DIRECTIONS FOR THIS TASK:
Reproduce the data word for word, from its first line up to and including the line with "click(475, 35)".

>> begin

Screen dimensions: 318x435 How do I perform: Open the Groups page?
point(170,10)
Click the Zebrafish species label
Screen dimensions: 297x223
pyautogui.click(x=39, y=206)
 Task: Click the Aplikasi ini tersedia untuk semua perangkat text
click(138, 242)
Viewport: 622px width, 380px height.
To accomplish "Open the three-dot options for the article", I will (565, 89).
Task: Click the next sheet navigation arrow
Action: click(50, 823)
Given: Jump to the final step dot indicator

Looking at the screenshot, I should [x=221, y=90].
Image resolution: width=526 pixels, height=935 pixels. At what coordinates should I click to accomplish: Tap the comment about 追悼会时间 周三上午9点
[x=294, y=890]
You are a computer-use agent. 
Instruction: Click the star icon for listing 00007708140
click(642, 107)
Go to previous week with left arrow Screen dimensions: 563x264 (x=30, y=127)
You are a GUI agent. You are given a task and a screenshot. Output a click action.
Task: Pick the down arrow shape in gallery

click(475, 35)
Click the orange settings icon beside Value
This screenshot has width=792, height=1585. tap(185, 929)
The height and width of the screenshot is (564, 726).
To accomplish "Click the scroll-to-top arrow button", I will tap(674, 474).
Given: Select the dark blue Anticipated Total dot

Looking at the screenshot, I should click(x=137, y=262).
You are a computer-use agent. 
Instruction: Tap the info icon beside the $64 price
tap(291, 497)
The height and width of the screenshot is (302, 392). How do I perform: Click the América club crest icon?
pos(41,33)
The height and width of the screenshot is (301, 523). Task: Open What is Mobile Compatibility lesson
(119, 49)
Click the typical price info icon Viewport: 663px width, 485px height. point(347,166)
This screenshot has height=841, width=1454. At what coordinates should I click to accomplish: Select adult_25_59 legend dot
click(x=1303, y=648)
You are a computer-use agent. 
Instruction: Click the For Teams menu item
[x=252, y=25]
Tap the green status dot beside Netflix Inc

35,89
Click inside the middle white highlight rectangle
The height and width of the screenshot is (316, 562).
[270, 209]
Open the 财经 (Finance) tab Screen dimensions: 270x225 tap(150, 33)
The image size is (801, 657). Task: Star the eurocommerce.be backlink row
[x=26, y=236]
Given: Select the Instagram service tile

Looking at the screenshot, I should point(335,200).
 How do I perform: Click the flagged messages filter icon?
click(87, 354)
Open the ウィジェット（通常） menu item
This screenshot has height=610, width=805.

>> end

SOLUTION TO THIS EXERCISE:
Screen dimensions: 318x435 How do I perform: Open the Groups page?
point(170,10)
Click the Zebrafish species label
Screen dimensions: 297x223
pyautogui.click(x=39, y=206)
 Task: Click the Aplikasi ini tersedia untuk semua perangkat text
click(138, 242)
Viewport: 622px width, 380px height.
To accomplish "Open the three-dot options for the article", I will (565, 89).
Task: Click the next sheet navigation arrow
Action: click(50, 823)
Given: Jump to the final step dot indicator

Looking at the screenshot, I should [x=221, y=90].
Image resolution: width=526 pixels, height=935 pixels. At what coordinates should I click to accomplish: Tap the comment about 追悼会时间 周三上午9点
[x=294, y=890]
You are a computer-use agent. 
Instruction: Click the star icon for listing 00007708140
click(642, 107)
Go to previous week with left arrow Screen dimensions: 563x264 (x=30, y=127)
You are a GUI agent. You are given a task and a screenshot. Output a click action.
Task: Pick the down arrow shape in gallery

click(475, 35)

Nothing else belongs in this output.